For [tex]\lim_{x \rightarrow 0} \frac{sin2x}{2x}[/tex]

let k = 2x. Since 2x goes to 0 as k goes to 0,

[tex]\lim_{x \rightarrow 0} \frac{\sin2x}{2x} = \lim_{k \rightarrow 0} \frac{\sin k}{k}[/tex]

[tex]\lim_{x \rightarrow 0} \frac{x\csc2x}{\cos5x} = \lim_{x \rightarrow 0} (x\csc2x * \frac{1}{\cos5x}) = \lim_{x \rightarrow 0} \frac{x}{\sin2x} * \lim_{x \rightarrow 0} \frac{1}{\cos5x}[/tex]

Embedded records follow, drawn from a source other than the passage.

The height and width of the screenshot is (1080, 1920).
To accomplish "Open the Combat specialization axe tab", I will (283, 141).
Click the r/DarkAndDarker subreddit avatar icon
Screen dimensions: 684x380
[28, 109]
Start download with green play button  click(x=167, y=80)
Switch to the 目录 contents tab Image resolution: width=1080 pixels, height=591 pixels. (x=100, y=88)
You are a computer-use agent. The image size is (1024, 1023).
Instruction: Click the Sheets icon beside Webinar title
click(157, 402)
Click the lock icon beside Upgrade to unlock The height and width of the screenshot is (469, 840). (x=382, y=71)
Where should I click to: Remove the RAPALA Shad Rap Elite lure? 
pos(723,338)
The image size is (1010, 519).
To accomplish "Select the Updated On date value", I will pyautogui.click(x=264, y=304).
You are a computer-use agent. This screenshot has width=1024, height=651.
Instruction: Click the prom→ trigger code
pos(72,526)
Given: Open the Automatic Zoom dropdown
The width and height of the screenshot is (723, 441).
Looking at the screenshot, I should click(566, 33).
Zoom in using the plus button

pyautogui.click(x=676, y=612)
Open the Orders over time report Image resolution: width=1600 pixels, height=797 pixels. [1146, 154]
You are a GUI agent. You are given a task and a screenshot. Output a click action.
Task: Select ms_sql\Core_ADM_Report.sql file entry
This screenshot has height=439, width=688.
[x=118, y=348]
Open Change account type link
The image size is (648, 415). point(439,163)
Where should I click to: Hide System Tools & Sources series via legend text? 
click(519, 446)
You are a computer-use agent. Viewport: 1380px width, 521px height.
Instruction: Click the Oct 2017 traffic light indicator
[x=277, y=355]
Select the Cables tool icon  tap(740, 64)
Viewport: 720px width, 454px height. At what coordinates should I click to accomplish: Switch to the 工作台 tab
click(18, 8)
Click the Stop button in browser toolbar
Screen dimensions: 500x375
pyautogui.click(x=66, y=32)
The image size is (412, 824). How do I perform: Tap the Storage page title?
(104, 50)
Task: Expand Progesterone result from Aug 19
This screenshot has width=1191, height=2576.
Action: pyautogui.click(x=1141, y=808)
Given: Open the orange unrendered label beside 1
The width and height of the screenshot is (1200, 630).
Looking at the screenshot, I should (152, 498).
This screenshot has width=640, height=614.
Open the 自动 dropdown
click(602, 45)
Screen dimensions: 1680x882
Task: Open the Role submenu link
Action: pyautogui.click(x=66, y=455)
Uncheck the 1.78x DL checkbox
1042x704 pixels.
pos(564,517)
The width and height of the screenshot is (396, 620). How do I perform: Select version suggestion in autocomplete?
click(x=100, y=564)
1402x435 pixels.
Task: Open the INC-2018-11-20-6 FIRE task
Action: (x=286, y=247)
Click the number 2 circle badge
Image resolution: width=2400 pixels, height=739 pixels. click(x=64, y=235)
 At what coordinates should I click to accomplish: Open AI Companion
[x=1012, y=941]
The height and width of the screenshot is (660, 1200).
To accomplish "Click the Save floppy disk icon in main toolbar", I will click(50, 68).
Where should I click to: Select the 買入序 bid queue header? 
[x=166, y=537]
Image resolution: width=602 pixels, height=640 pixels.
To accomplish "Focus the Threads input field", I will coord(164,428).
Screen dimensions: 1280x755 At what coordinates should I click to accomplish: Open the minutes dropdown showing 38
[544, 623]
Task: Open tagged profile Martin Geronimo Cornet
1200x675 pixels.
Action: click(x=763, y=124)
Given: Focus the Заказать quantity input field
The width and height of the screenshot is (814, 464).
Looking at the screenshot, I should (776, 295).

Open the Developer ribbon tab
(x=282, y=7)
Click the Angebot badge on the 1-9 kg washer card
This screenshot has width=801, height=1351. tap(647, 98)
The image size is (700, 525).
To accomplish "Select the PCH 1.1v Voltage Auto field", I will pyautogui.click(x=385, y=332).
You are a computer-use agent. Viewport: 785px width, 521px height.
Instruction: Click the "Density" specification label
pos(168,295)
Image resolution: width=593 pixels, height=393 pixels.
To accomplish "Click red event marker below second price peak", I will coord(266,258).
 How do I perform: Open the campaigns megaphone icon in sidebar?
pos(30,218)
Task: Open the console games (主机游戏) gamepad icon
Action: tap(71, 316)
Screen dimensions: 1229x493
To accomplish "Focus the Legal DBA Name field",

[tex]= \lim_{x \rightarrow 0} \frac{1}{2} \frac{2x}{\sin2x} * \lim_{x \rightarrow 0} \frac{1}{\cos5x} = \frac{1}{2} \lim_{x \rightarrow 0} \frac{1}{\frac{\sin2x}{2x}} * \lim_{x \rightarrow 0} \frac{1}{\cos5x}[/tex]

For [tex]\lim_{x \rightarrow 0} \frac{sin2x}{2x}[/tex]

let k = 2x. Since 2x goes to 0 as k goes to 0,

[tex]\lim_{x \rightarrow 0} \frac{\sin2x}{2x} = \lim_{k \rightarrow 0} \frac{\sin k}{k}[/tex]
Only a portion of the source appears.